What he was saying was simply, "I am a channel through whom the divine has worked, bringing this lamb to its own healing." He neither took credit nor denied credit. He didn't say, "Oh, I didn't do it." He didn't say, "Oh, it wasn't really broken." He just said, "The wonder of life has restored itself in this creature and he has found his healing."

Here I see several  factors which have matured sequentially . First, when he was young,  there was a wariness of his own ego and concern that if he participated in any such active healing with any desire for acclaim as a part of it, it would disfigure that act of healing and create more darkness instead of light. Second, once he had grown past any fear of his own ego desire for acclaim, the concern was simply to keep himself as clear as possible, to make it clear that we are all instruments for healing when we all have that.

Only after this clarity was opened came the third stage, to do miracles in others' sight.  In the situations where he did heal, seemingly miraculously, where he touched lepers and cleansed them, healed the blind and those who could not walk, he  finally did this in front of people who looked in awe.  He did not wish the awe for himself, but to command attention so he could teach.  And he also healed, of course, out of his immense compassion.

There was a blind child who was brought to him. The child had lost his vision in an accident, had literally fallen into a fire as a baby. His face showed signs of the burns and his eyes were blinded. The boy was brought to him, put in his arms, a lad of 6 or 7 years. Jesus simply asked him, "Do you wish to see again?" "Yes." "Do you believe I can heal you?" "Yes."

He held him in his arms so tenderly, put his hands over the boy's eyes and face, and in a few moments when he took his hands away, the terrible scars were healed and the boy could see.

Those who had accompanied the boy, some of them were outlaws, brigands, who made their livelihood upon others' pain. They were very frightened when the boy was returned to them healed. They looked at this man Jesus and you could see the unwritten question on their face, "What of us? Does he see into our greed and violence. Will he use his power to destroy us? Or will we also be healed of our fear, our hatred, our inclinations toward self-service and ways that harm others? What if we do not ask this healing? What if we wish to hold on to our fears and the power that seems to grow from this fear? And what if we do ask this healing? " There was no verbal articulation of either question. But there was kindness and acceptance from him. Those who had brought the child were traders who were used to trading in their own favor. They asked Jesus, "What do we owe you for this?" "Oh, nothing, nothing."  His “nothing” upset them because it put them in his debt. And then he invited them to sit by the fire and talk, as it was dusk. He treated them courteously, respectfully.

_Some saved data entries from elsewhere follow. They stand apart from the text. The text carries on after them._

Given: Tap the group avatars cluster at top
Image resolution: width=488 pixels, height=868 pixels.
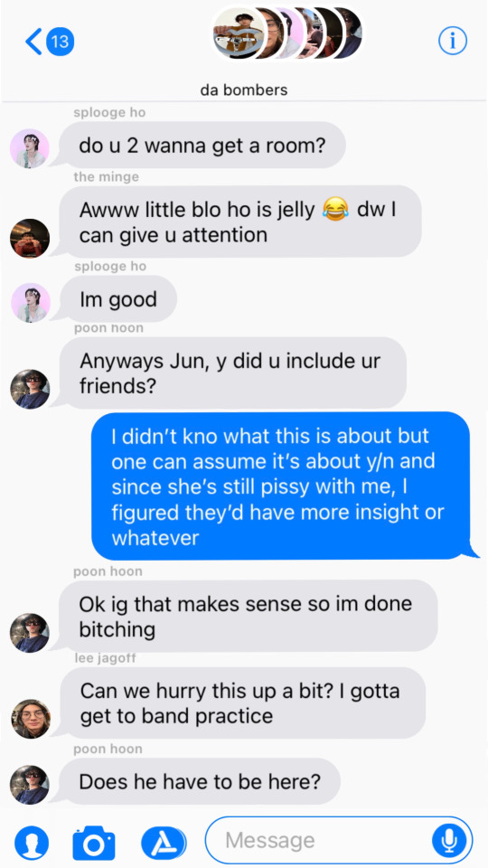Looking at the screenshot, I should 287,33.
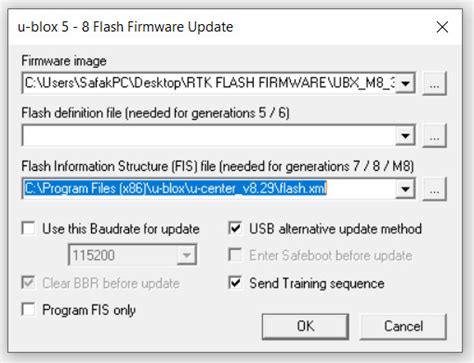Focus the empty Flash definition file field
474x363 pixels.
(x=209, y=136)
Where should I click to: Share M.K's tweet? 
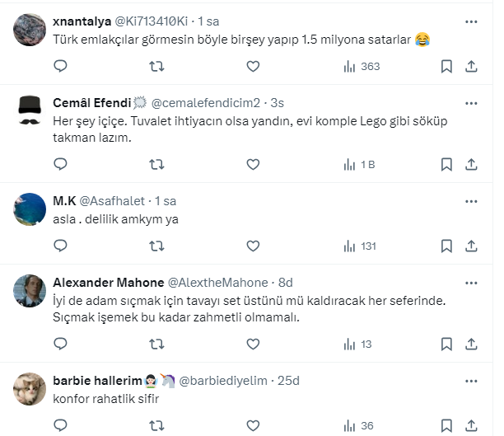(472, 246)
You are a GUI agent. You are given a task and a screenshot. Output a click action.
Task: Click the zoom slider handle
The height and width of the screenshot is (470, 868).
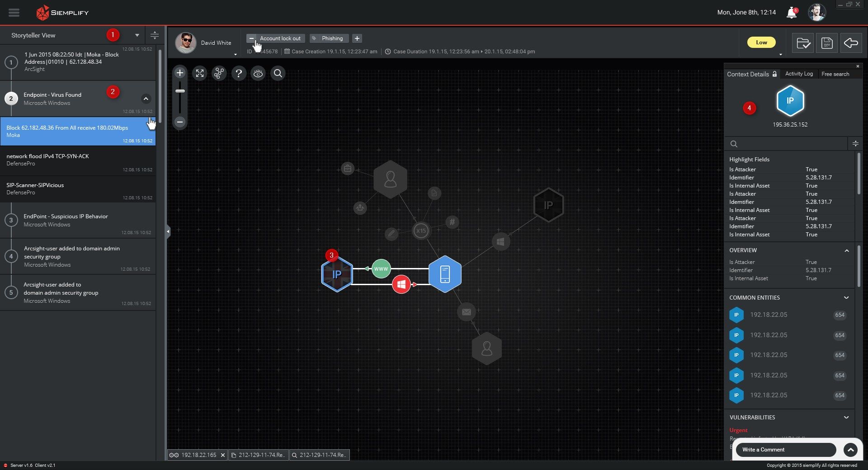pyautogui.click(x=180, y=91)
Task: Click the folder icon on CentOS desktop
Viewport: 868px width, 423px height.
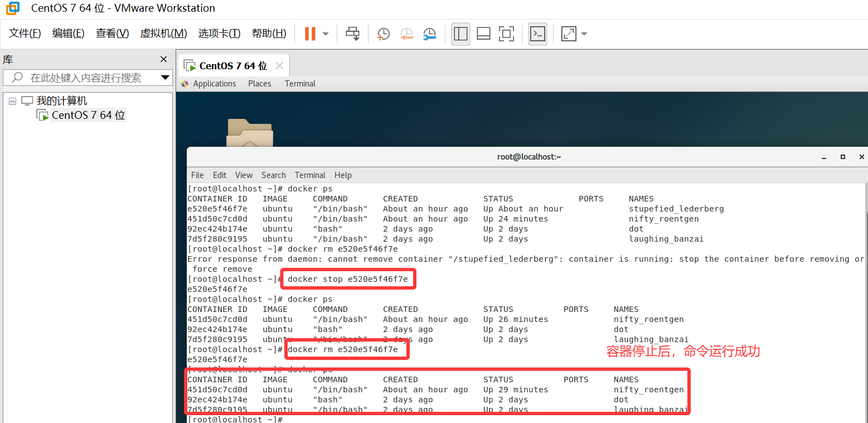Action: tap(250, 133)
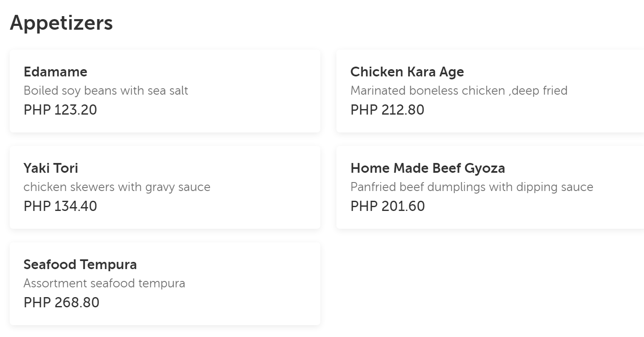Viewport: 644px width, 337px height.
Task: Click the PHP 134.40 price
Action: click(60, 206)
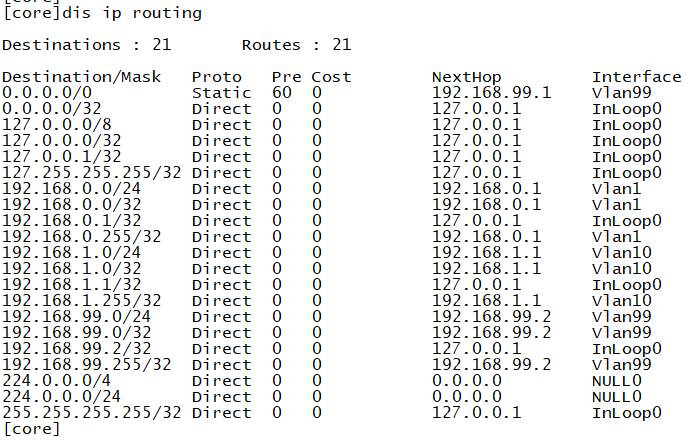Click the Proto column header
Screen dimensions: 700x442
216,77
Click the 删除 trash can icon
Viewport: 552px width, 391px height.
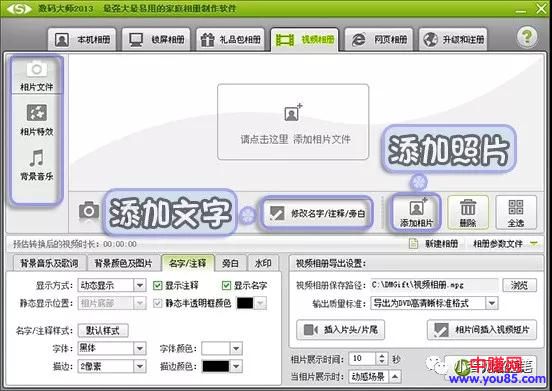point(468,207)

What he was doing was showing them his own divinity and power, not that he could lord this power over them but trying to awaken them to this aspect of themselves. They sat by the fire and talked. He asked them questions and heard their responses. He  led them to look at the choices which created harm for themselves and others, but he did this so gently that it was as if the questions had arisen in themselves, as indeed they had. The boy was a doorway through which he found access to their hearts,.

So in this third phase when he no longer feared his own ego he could choose appropriately when it was skillful to show his power and when it was skillful not to show it. Certainly he would have healed the boy in any case, but in a different situation he might have simply suggested the use of certain herbs. Slowly the boy would have regained his vision and they would have just said, "Oh, he's very wise. He knew just what to use for healing" rather than experiencing it as a miracle. But that would not have  invited them to hear him, nor empowered them. They would have thought, "He is wise in herbal lore. He knew which herbs to use." What he did here was to startle them, to make them aware through his own infinite power and divinity,  of their own divinity, to wake them up to that seed in themselves, even if the seed was not brought to fruition in this lifetime, he woke them  to it.

What I find especially meaningful here, what I have found meaningful in my own various lives, is the awareness that one must acknowledge the ego, get to know the ego, really open one's heart to this aspect of oneself before one can bypass the ego. We must accept ego before we can transcend ego. Eventually it doesn't matter. We have skin that bleeds when it's punctured. We have an ego aspect of the self. Eventually it doesn't matter. But only once he had mastered the ego in this way and fully acknowledged it without fear was he able to transcend it to the point that he could work with complete skill with others, making the appropriate choice in each situation.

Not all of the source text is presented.